_EXERCÍCIO ESCRITO 1_
Com base no texto sobre o café Lebeau Soleil, diga se cada afirmação concorda com ele, respondendo sim ou não e citando literalmente as palavras do texto que decidem a questão: (a) Ioannis nasceu na Grécia e chegou à Bélgica aos nove anos; (b) o professor de violino de Ioannis não ensinava a construir o instrumento; (c) segundo Ioannis, o verniz de um violino toma mais tempo do que o trabalho com a madeira.
_EXERCÍCIO ESCRITO 2_
Prossiga com o texto sobre o café Lebeau Soleil a partir da última frase apresentada.

_TRECHO SELECIONADO_
######

Pão e Música
01.novembro.2006
No pequeno café Lebeau Soleil,em Bruxelas, Ioannis Kollias mistura a arte da gastronomia com a arte de luthier. O resultado é mágico.
Tania Menai, de Bruxelas Fotos - Frédéric Chanteux
“Os violinos têm alma – sem alma, eles não funcionam”, diz Ioannis Kollias, ao servir um panini de mozzarela com pesto, tomate e alface. É uma manhã de sexta-feira no Lebeau Soleil, café na pequena rue Lebeau, escondida atrás da Bibliothèque Royale Albert I. Com mesas de mandeira clara e cadeiras de palha, algumas na calçada, este não é qualquer café. E este não é qualquer chef. Ioannis é um luthier. E aqui, no meio do café, está seu ateliêr. No cardápio, paninis, omeletes, tartines, saladas, bolos, cafés e chás. Tudo com ingredientes e toques mediterrâneos. No seu canto artesanal, madeira, cordas e cerrotes. Nascido na Grécia, Ioannis veio pra a Bélgica aos nove anos, em 1972. Seu pai era compositor, sua mãe cantora de música folclórica grega. Aos vinte anos, foi apresentado ao violino. Seu professor, Johan Lommelen, também ensinava a fazer o instrumento. E foi assim que Ioannis introduziu-se à carreira, como autoditada, estudando por dois anos e meio.
Ser luthier é uma atividade solitária. Mas de hermitão Ioannis não tem nada. Por isso, resolveu criar o café, onde ele tem contato com gente o dia todo, e ainda pode dividir sua paixão com quem tiver o privilégio de escutá-lo e assistí-lo trabalhar num espaço que mais parece alguma cena do filme O Violino Vermelho (1998), filme do qual ele é fã. “A trilha é tocada pelo Joshua Bell”, lembra ele. No filme, um adorado violino, misteriosamente feito com manchas vermelhas na Itália do século 17, viaja pela história mundial. Transforma a vida de músicos até ser leiloado na década passada em Montréal, no Canadá. “Cada violino leva seis meses para ficar pronto”, conta ele, preparando um café expresso. “São dois meses trabalhando a madeira e mais quatro meses envernizando”, conta ele para um cliente italiano, mostrando parte por parte um instrumento, incluindo a madeira recém-cortada: maplewood e pinho.

######

_EXTRATO DE DADOS_
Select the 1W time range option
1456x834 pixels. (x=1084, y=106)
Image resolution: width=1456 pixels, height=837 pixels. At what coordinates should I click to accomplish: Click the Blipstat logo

######

_RESULTADO 1_
(a) Sim: "Nascido na Grécia, Ioannis veio pra a Bélgica aos nove anos, em 1972."
(b) Não: "Seu professor, Johan Lommelen, também ensinava a fazer o instrumento."
(c) Sim: "São dois meses trabalhando a madeira e mais quatro meses envernizando"

_RESULTADO 2_
O verniz é uma atração à parte. Trata-se de uma receita do século 16, usando rezina natural. “Experimente, basta mastigar, é como um chiclete”, diz ele dando um pedaço para a escritora e para o fotógrafo desta reportagem. O fotógrafo adorou. A escritora nem tanto. “Todos os violinos são encomendados, feitos sob medida, de acordo com o tamanho do braço e mãos do músico. E todos levam o nome do dono na parte de dentro”, explica Ioannis para uma família colombiana que visitava a cidade. Ele segue modelos tradicionais como Stradivarius, Cremonais, Guarnieri del Gesu, Santo Serafin,Bergonzi, Rogesi de Brescia - mas também cria seus modelos, além de fazer cellos e contra-baixo. Um cello não leva menos do que seis meses para ficar pronto. O contra-baixo, um ano. Ioannis ainda restaura violinos em desuso ou concerta peças quebradas.
Bruxelas oferece uma gastronomia de primeira. Mas um dos diferencias deste cantinho, que abre do café-da-manhã ao chá da tarde, é conversar com Ioannis, que domina espanhol, italiano e inglês, além do grego e francês. Ninguém entra ou sai sem trocar um dedo de prosa com ele. Crianças estão sempre lá para ver aquele tio fazer violinos. O som ambiente leva sempre grandes compositores, seja de música clássica ou barroca – mas sempre instrumental. O cardápio musical oferece de Maurizio Pollini a Itzhak Perlman e Yo-Yo Ma. Ali também encontram-se livros e partituras, que ele folheia escancarando sua paixão por aquela arte. As paredes amarelas são revestidas por fotos de músicos e posters de violinos. “O instrumento e tocado do lado esquerdo e envia constante vibração”, explica ele. Por isso, a maioria dos violonistas morrem do coração”, conta ele. Para um músico talvez seja esta a melhor maneira de morrer.
Lebeau Soleil
Rue Lebeau 7 – atrás da Bibliothèque Royale Albert I
Bruxelas
Tel. (32) 479 420382
Metrô: Gare Centrale
Terça à sexta de 9 às 17hs
Sábado e domingo – de 9 às 18hs.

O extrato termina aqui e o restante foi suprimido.